▶ **PROBLEM DESCRIPTION**:
Beginning with the line that contains "Where should I click to: Uncheck", reproduce every line through the end of the records below exactly, and leave the pictures out.

Dataset excerpts:
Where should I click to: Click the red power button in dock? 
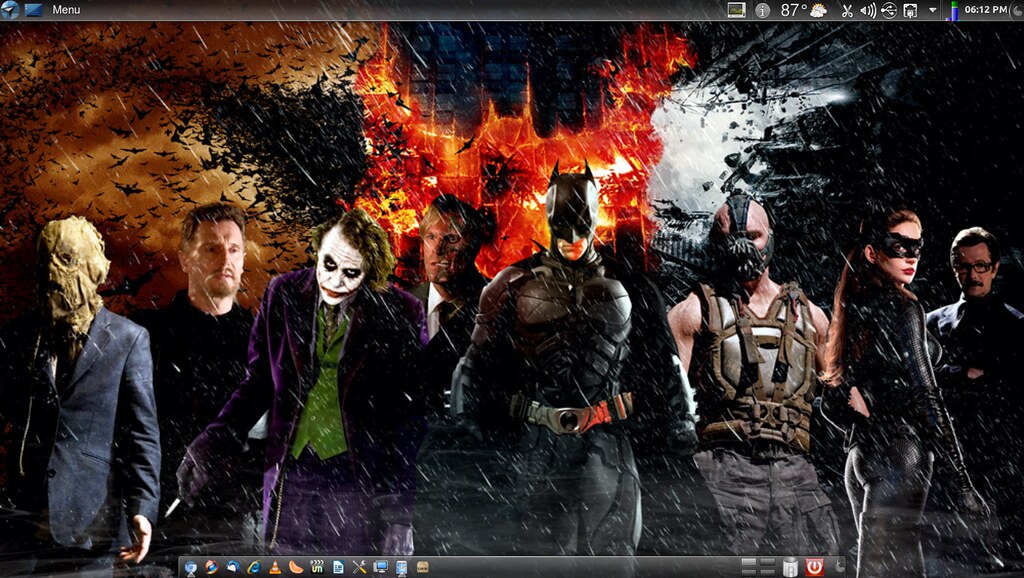(814, 567)
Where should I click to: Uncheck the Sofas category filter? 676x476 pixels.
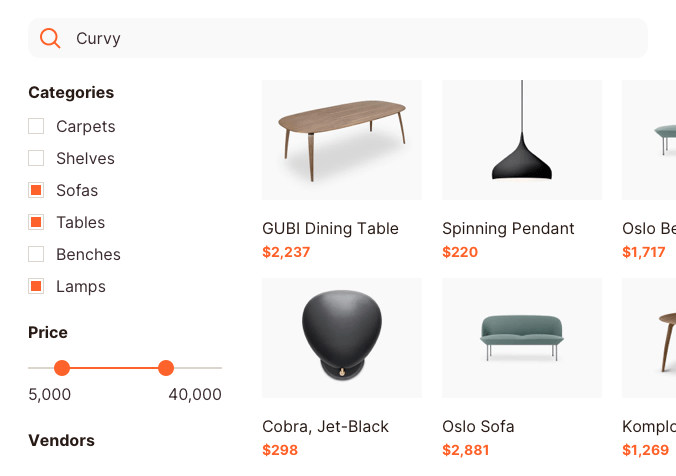pyautogui.click(x=36, y=191)
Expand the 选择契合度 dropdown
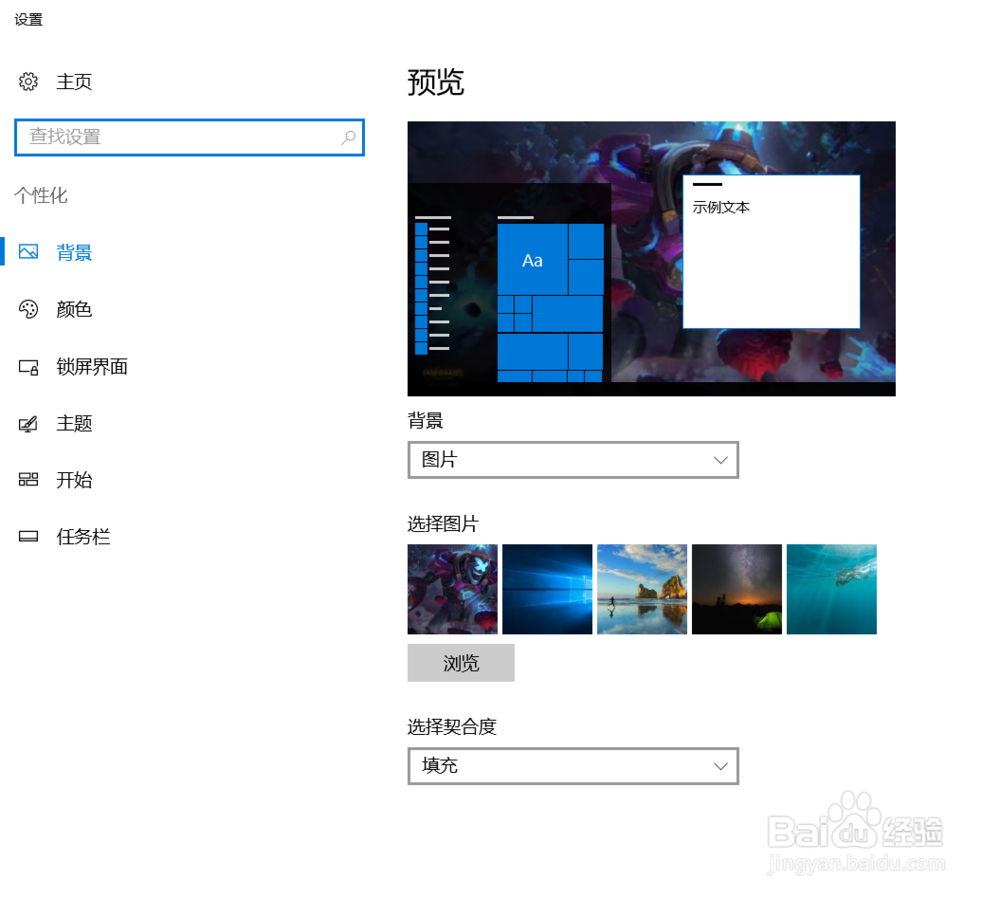This screenshot has height=898, width=1000. (x=573, y=766)
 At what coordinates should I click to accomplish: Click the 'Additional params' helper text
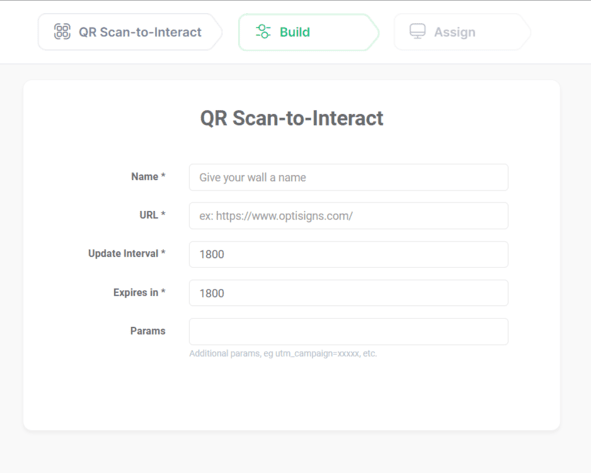(283, 354)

▶ **ANSWER SPACE**:
Where should I click to: Uncheck the Sofas category filter? 676x476 pixels.
pyautogui.click(x=36, y=191)
Expand the 选择契合度 dropdown
This screenshot has height=898, width=1000. (x=573, y=766)
 At what coordinates should I click to accomplish: Click the 'Additional params' helper text
(283, 354)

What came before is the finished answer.